The plethora of tardiness has finally pushed the teachers and administration into action.
Starting this week a new tardy policy was instituted that’s basically no tolerance; if you are late to class at all then you are given a campus beautification or an after school detention. Parents can clear you, teachers can clear you, and if you are the usual 18 years old then you can sign yourself an unexcused absence.
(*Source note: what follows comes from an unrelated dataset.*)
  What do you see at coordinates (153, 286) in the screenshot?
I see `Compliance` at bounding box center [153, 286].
Hell hath no fury like a teenager told that he or she must be on time, especially if said teenager is late because of a Starbucks run. Yep, as you can probably surmise the tardy sweep has been compared to Nazi Germany, boot camp, a step towards dictatorship, and has been called all those names which would highlight a Bobby Knight basketball practice. On my Facebook feed I found the occasional “Occupy UHS” post, along with the new “Fuck the Tardy Sweep” group. Apparently that group is advocating that during one day next week all students should refuse to attend fifth period class after lunch. Interesting. In Florida students are walking out because of a classmates possible murder. At Ukiah High School they walk out because they don’t like being told to be at class on time.
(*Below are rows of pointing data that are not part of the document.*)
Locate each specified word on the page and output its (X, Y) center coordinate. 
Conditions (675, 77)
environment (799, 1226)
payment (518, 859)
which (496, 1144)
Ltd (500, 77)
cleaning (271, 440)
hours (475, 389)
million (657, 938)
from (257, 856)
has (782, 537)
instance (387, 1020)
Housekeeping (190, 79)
Parents are now quite alienated. Apparently the line of kids calling Mom and Dad on their cell phones at 7:30 in the morning looks akin to the lines for the newest Apple offerings. And the parents calling in are none to happy that their kids are being held accountable. Many teachers think this is actually a pretty pivotal moment; will we be strong in maintaining a policy of accountability or will be bow to public pressure that might accept the entitled attitude?
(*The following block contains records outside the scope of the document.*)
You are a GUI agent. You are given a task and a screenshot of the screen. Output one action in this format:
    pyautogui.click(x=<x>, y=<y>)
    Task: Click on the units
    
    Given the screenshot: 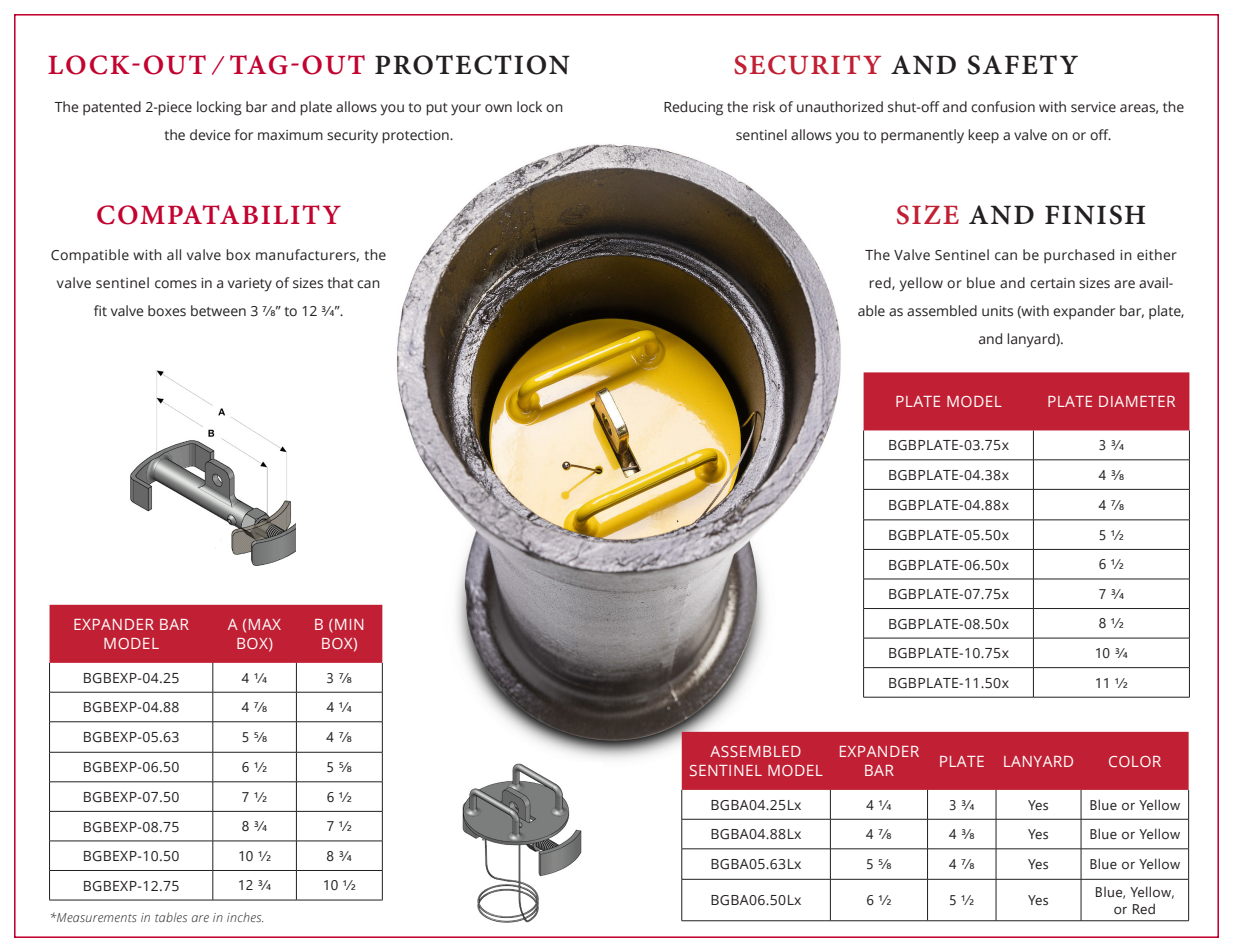 What is the action you would take?
    pyautogui.click(x=997, y=311)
Well the answer is not that simple. In fact my AP U.S. History students made a very valid point that “we aren’t tardy to classes that actually have consequences for being tardy.” Very astute. Far be it for me to call out colleagues but those teachers that don’t have tardy problems have a consistent policy in place that discourages being late. I don’t have problems with tardies (though I do with overall absences). And maybe we, the teachers, need to look at enacting our own classroom management strategies that hold students accountable. That way administration can focus on serious issues, teachers can focus on a better classroom, and students know that teachers are serious when they show up.